Check dashboard bytes before and after the block. If the app-side counter drops but the dashboard bytes stay flat, the block did not take effect, or the pool is seeing traffic the app is not reporting. Both are worth investigating before treating the result as a success.
| Plan | Rate | 1 GB blocked saves |
|---|---|---|
| Volume Residential | $0.89/GB | $0.89 |
| Premium Residential | $5.00/GB | $5.00 |
| Static ISP | per-IP, unlimited bandwidth | n/a |
Blocklists age — annotate every entry
Keep a short note next to every domain added: why it was blocked, which job it affected, and when. Not a policy document — one line per entry is enough. "Analytics beacon, job: product-scrape, 2026-04-18" is sufficient.
Targets change their frontends. A CDN that served only noise last month may carry required JSON after a site redesign. A login page may move an asset host. When a job starts failing, the blocklist is the first thing to audit, not the last.

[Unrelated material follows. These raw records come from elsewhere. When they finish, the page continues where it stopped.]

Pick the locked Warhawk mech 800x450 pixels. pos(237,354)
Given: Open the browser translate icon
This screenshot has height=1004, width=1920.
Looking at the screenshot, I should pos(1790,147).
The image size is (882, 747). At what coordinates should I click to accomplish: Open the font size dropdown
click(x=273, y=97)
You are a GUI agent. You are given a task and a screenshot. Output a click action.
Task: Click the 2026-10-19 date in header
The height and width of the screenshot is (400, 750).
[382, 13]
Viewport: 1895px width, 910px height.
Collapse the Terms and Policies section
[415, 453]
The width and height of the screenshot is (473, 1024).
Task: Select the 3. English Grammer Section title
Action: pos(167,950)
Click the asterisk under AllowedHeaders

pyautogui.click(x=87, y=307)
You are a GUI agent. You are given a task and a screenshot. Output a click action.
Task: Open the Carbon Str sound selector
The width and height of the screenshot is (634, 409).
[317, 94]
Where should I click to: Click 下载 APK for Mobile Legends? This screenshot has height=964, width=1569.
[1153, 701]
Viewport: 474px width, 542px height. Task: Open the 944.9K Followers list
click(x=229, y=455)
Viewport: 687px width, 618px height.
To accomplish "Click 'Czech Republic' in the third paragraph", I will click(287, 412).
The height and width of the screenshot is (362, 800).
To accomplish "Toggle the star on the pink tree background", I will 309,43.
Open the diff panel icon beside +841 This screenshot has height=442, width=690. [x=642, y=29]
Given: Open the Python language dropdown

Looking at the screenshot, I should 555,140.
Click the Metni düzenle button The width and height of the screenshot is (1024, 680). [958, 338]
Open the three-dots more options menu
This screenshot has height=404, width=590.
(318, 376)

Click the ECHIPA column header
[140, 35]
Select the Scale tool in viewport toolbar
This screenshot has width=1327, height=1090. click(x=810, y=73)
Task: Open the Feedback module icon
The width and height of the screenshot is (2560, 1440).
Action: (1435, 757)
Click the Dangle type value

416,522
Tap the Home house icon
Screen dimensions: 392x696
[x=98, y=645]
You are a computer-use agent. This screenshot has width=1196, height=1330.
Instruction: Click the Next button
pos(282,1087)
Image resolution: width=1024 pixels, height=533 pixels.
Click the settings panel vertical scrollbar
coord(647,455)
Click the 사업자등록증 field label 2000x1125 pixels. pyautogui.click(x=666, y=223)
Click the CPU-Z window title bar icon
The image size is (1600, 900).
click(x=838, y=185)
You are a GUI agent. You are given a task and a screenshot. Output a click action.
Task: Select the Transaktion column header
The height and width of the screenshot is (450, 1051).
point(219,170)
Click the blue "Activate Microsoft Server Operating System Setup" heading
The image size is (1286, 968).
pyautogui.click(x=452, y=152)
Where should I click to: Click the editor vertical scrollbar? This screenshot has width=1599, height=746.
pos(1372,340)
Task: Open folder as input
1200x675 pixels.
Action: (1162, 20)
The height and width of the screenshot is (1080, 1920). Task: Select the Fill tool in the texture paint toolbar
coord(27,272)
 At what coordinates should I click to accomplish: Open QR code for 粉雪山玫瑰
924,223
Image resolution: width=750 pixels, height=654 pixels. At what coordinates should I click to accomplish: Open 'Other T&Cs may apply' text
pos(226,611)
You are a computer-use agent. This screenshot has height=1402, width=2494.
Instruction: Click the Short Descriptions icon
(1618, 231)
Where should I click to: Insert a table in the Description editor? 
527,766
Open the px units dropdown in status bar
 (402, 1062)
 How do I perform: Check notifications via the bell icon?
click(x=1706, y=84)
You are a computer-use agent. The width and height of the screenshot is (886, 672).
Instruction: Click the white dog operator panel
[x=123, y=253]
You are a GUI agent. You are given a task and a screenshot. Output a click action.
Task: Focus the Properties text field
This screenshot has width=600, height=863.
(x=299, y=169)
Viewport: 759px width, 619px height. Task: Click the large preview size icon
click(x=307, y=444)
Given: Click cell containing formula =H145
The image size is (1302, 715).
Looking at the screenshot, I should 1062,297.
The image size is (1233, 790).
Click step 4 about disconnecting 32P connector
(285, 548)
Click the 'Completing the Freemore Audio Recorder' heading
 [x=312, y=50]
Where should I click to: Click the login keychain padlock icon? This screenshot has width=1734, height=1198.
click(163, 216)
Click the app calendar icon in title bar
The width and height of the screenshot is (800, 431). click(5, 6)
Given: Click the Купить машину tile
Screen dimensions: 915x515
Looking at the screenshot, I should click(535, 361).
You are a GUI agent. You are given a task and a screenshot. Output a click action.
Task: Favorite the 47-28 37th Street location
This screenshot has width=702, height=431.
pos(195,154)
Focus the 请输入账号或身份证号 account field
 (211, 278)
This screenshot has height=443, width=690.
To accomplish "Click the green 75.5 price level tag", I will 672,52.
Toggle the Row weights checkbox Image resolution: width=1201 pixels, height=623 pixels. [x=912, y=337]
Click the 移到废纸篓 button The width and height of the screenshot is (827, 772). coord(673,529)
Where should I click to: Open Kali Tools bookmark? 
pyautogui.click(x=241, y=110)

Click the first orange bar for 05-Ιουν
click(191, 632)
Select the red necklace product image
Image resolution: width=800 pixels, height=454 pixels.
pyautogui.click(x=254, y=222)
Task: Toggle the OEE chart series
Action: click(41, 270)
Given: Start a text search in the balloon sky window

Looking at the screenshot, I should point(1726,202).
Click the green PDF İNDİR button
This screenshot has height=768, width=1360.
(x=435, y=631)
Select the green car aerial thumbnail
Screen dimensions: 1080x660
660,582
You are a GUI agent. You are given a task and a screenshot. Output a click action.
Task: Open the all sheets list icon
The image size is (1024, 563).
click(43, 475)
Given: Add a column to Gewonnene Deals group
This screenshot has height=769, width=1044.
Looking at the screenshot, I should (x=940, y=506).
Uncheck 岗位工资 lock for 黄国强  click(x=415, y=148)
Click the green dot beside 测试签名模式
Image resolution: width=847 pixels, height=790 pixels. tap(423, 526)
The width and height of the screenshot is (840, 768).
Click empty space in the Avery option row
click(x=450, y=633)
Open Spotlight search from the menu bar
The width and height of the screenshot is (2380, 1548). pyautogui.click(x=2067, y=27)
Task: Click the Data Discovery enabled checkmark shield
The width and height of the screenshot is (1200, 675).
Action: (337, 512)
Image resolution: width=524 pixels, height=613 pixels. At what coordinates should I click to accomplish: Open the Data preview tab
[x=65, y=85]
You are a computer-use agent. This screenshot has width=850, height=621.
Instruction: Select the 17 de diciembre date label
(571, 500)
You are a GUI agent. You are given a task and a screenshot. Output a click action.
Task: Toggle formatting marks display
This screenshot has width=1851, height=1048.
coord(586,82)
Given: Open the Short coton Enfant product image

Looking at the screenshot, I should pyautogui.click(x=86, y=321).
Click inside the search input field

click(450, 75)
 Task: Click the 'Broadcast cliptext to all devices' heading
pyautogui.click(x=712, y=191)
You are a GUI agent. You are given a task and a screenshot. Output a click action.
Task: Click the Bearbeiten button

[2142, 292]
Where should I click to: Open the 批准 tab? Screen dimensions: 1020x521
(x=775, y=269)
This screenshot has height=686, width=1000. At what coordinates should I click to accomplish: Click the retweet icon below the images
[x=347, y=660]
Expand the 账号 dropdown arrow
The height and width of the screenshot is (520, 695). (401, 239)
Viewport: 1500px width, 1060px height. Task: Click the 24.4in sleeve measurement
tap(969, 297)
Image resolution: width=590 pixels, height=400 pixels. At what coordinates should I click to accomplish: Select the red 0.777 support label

The dashboard usage export is CSV. Pull it periodically and compare host frequency across runs. A host that used to appear on every page load and has now disappeared may indicate the target changed — or that a block is hiding a failure rather than cutting waste.
Waste domain blocking FAQ
Should I start with a public adblock list? No. Public adblock lists are built for browsers, not scrapers. Start with the usage log's host and bytes columns — block what the log proves is waste for your specific job.
Which dashboard columns identify waste? Sort by bytes descending. Look at host, outcome, and bytes. Hosts that are not the target domain, not a required API, and not part of login or rendering are candidates.
How do I measure the money saved? Blocked provider-metered GB multiplied by your plan rate: $0.89/GB for Volume Residential, $5.00/GB for Premium Residential. Use dashboard bytes before and after, not app-side counters.
Is exact domain matching safer than subdomain matching? Yes. Block the exact host the log names. Wildcard subdomain blocks take out everything under a domain — use that only when the whole family is confirmed waste for the workflow.
What if a page starts failing after I add a block? Remove the most recently added entry and re-run. Targets change their frontend, and a CDN that served noise last month may carry required JSON today. The blocklist is the first thing to check when outcomes regress.
Before and after checklist
- Export usage CSV and sort by bytes descending.
- Identify non-target, non-required hosts in the top rows.
- Add exact hostname blocks one at a time.
- Re-run with identical job settings.
- Compare dashboard bytes, not app counters.
- Annotate every block with a one-line reason and date.
- Audit the list when job outcomes change.